▸ **Directions for this task**: If pictures appear among the lines below, leave them out while you return exactly the lines from the one with "The width and" through the one with "Image resolution: width=1456".

Start of Source data

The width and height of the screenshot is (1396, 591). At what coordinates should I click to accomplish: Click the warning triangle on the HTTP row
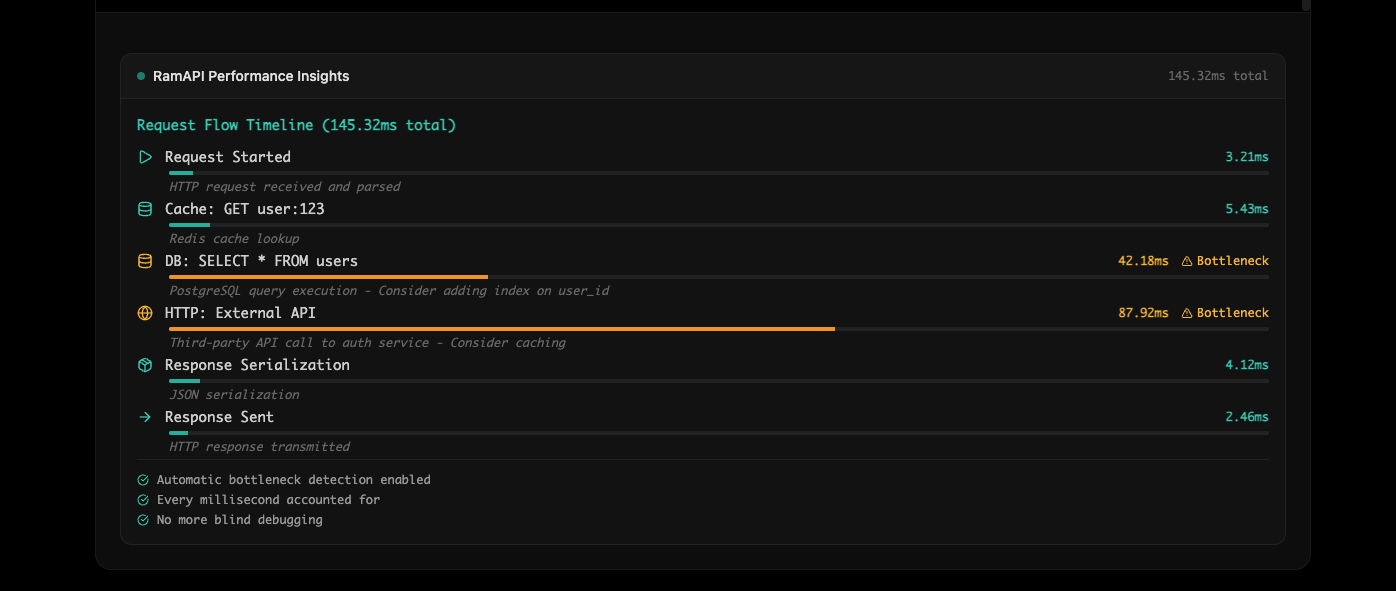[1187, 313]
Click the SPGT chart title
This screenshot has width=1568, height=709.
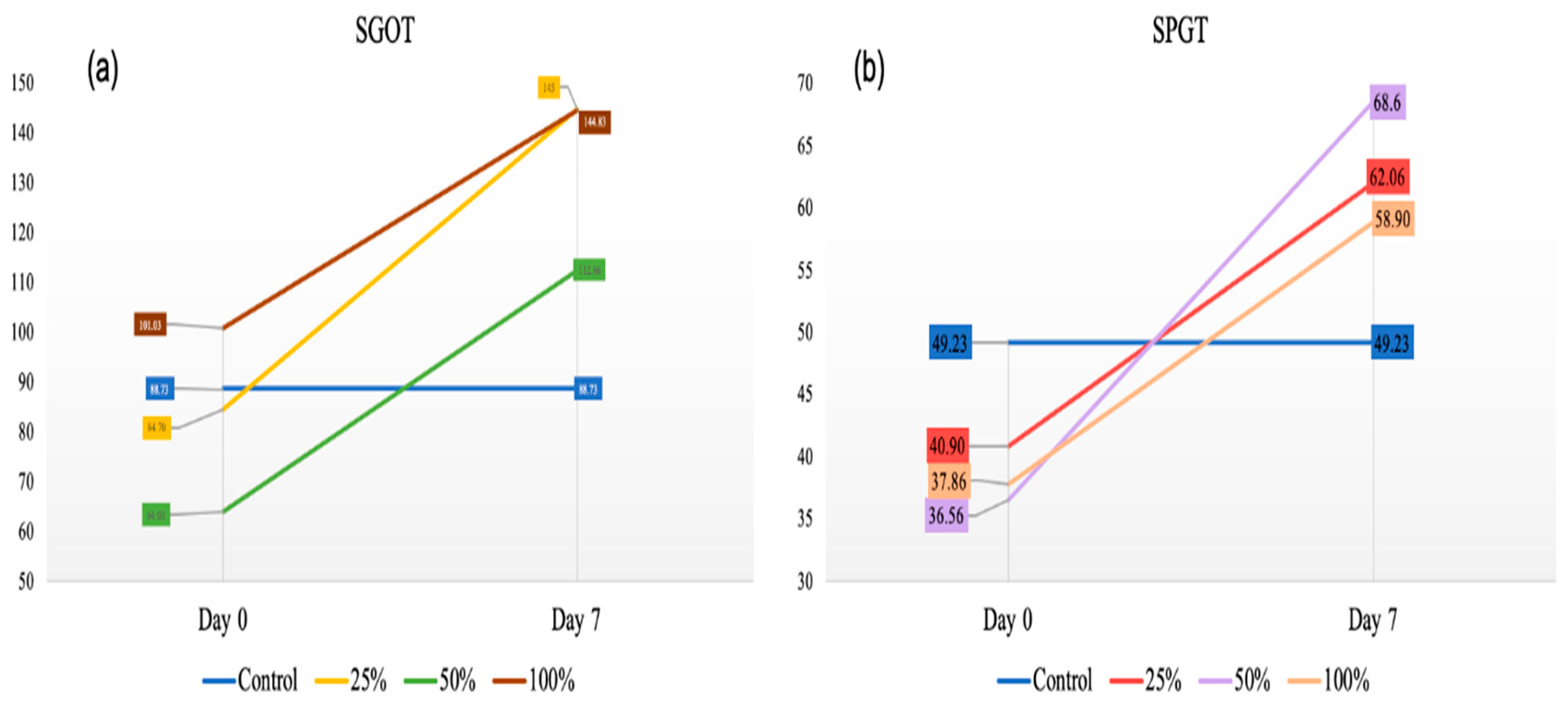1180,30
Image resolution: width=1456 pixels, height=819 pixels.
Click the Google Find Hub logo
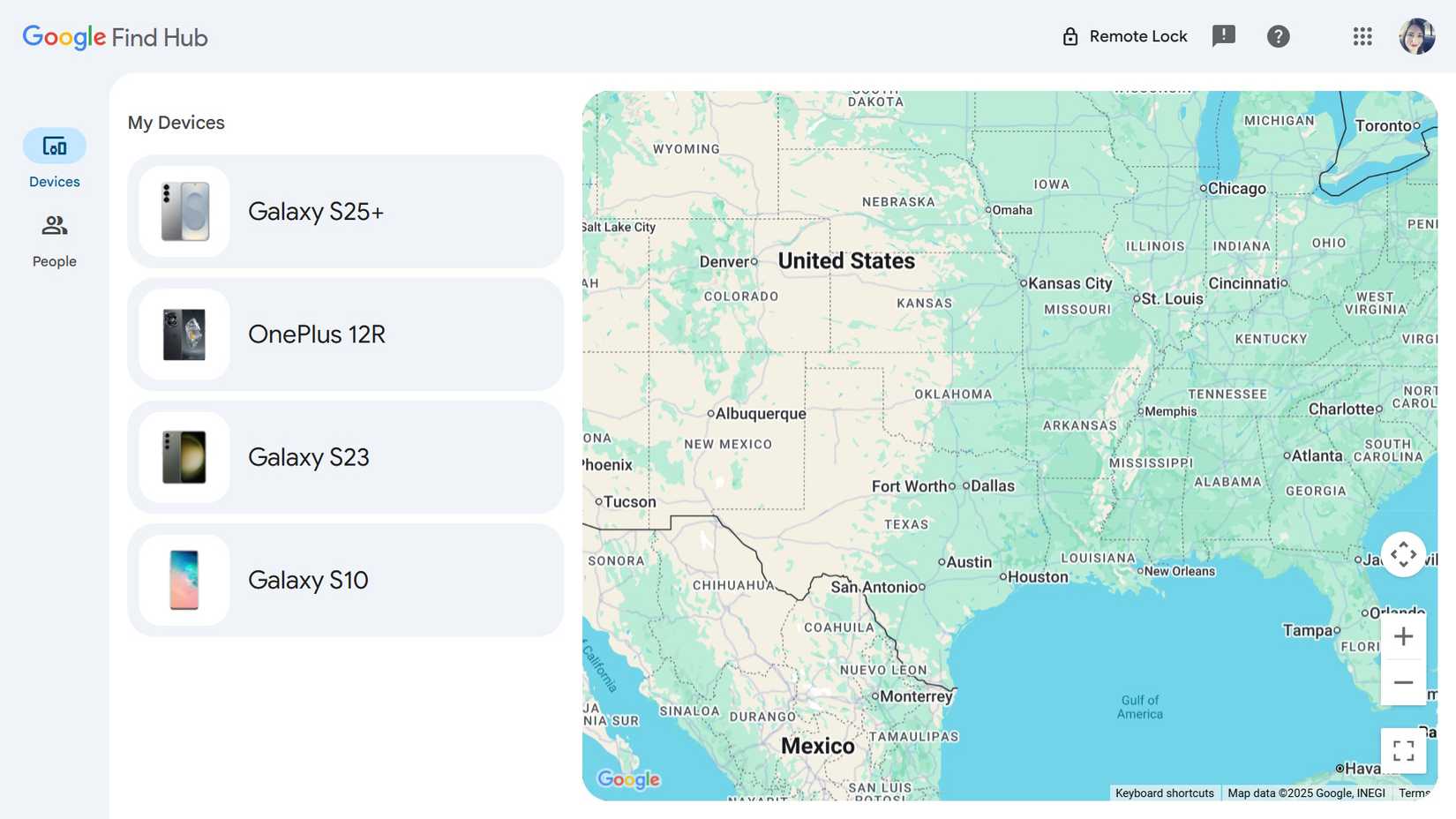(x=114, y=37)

End of Source data
Start of Source data

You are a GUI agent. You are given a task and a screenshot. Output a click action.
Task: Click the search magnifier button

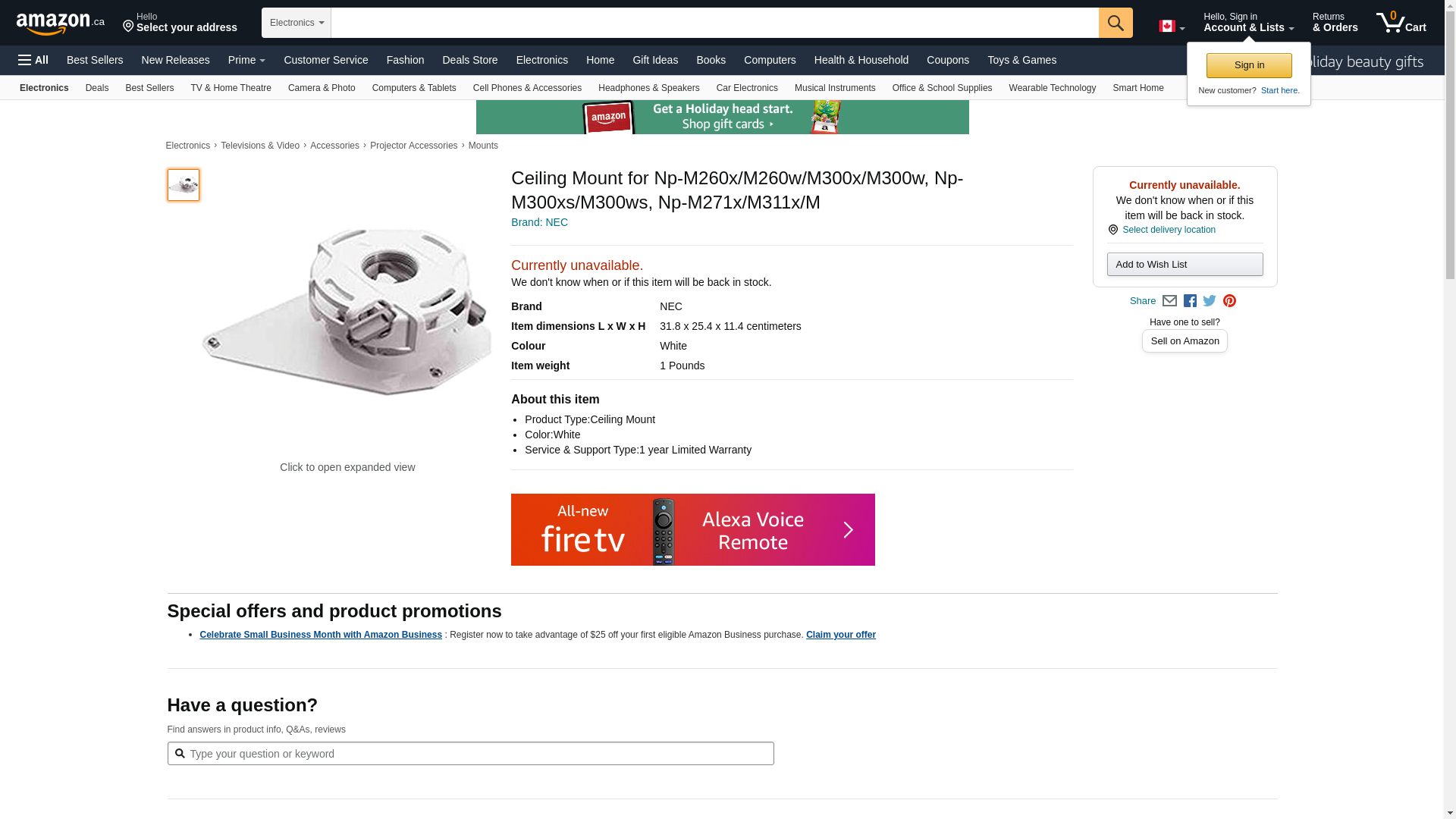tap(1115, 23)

End of Source data

▸ **Answer below**:
The width and height of the screenshot is (1396, 591). At what coordinates should I click to accomplish: Click the warning triangle on the HTTP row
[1187, 313]
Click the SPGT chart title
This screenshot has width=1568, height=709.
1180,30
Image resolution: width=1456 pixels, height=819 pixels.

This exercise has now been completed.